[START SOURCE EXTRACT]

Supervisors Avalos, Kim, Mar, and Wiener.

Members of the SF Board of Supervisors are calling attention to the need to fund the SFMTA’s Bicycle and Pedestrian Strategies, as well as the delayed Better Market Street project, which suddenly looks like it might not include space for bicycling.

The Market Street situation concerned Supervisors Scott Wiener and John Avalos enough to call separate hearings and release statements on the issue. Both are troubled by the new completion date of 2019 — a four-year delay — and the idea of building protected bike lanes on downtown Mission instead of Market, which was recently added as a potential option to the surprise of advocates and supervisors.

Avalos called for a hearing at the next meeting of the SF County Transportation Authority Board on February 26. In a statement, he said, “Market Street is the most bicycled street West of the Mississippi, and I believe it deserves dedicated cycle tracks along its full length. The current state of Market Street with the ‘now you see it, now you don’t’ zig-zagging bike lane is unbecoming for the premiere thoroughfare of one of America’s premier bicycling cities… We, as city officials, can’t squander this once in a lifetime opportunity.”

[END SOURCE EXTRACT]
[START PROVIDED MATERIAL]

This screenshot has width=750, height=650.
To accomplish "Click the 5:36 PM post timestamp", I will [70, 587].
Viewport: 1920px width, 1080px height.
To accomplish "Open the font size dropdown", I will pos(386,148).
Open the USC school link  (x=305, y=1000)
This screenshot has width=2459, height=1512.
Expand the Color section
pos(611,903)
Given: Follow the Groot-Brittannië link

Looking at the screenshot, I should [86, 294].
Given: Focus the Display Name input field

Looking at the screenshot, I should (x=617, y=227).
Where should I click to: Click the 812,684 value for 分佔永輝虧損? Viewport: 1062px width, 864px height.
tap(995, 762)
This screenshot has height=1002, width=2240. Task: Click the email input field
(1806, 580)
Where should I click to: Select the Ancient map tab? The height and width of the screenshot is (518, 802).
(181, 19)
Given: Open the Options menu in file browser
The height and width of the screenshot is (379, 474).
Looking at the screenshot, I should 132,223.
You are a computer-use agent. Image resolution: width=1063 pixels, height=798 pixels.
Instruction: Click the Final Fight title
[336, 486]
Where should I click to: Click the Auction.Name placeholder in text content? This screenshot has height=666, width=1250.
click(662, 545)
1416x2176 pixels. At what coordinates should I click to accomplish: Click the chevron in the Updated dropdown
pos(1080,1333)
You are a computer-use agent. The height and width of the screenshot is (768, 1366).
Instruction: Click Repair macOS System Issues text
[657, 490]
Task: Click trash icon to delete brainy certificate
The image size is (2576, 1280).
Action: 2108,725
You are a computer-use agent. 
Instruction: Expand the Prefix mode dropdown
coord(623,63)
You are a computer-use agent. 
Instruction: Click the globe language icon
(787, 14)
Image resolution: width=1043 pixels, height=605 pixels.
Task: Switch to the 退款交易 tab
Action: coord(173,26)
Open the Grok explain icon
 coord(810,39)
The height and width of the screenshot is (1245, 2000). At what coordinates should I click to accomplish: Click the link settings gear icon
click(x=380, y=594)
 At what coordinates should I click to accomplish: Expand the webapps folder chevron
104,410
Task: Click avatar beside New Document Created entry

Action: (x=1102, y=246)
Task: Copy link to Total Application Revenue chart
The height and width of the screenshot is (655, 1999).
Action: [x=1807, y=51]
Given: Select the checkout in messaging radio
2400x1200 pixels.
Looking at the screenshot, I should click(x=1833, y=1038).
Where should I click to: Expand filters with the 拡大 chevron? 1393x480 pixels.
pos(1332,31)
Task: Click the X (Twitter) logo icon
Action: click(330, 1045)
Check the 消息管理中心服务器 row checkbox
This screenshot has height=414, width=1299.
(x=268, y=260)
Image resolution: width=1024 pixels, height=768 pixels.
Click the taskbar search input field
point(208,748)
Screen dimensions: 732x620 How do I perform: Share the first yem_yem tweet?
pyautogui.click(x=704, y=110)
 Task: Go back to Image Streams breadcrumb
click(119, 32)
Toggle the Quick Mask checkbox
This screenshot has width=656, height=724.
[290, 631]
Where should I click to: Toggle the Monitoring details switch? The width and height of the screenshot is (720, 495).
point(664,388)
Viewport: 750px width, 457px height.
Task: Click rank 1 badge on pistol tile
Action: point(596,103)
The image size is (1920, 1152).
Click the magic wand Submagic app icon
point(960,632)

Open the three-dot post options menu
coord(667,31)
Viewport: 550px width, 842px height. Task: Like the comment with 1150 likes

[END PROVIDED MATERIAL]

■ **GOALS**
• a. Answer each question from the Market Street article:
(i) What is the new completion date for the Better Market Street project, and how long a delay does it represent?
(ii) On what date is the hearing Avalos called for, and before which body?
(iii) Where was building protected bike lanes proposed as an option in place of Market?
• b. According to the Market Street article, why did Supervisors Wiener and Avalos call separate hearings on the Market Street situation?
• c. Proceed with the Market Street article, starting right after Avalos's statement.
The records were drawn from a separate source.

■ **IN RESPONSE**
• a.
(i) 2019, a four-year delay.
(ii) February 26, at the next meeting of the SF County Transportation Authority Board.
(iii) On downtown Mission.

• b. Both were troubled by the project's new completion date of 2019, a four-year delay. They were also concerned by the idea of building protected bike lanes on downtown Mission instead of Market, an option that had recently been added to the surprise of advocates and supervisors.

• c.
Wiener’s hearing would take place at an upcoming meeting at the Board of Supervisors Land Use and Economic Development Committee. “The Better Market Street project should be the best example of improving our streets through creating safer pedestrian and bike access and making thoughtful transit decisions,” he said in a statement. “The plan should encourage people to make better use of public space and to advance our city’s Transit-First policy. We need to carefully scrutinize any changes to the plan that could impact that goal.”

On funding the Pedestrian Strategy, D6 Supervisor Jane Kim called a hearing with city staffers about how to fund the safety improvements needed to reach the plan’s goals, which include cutting pedestrian injuries in half by 2020. She didn’t say if Mayor Ed Lee was expected to attend.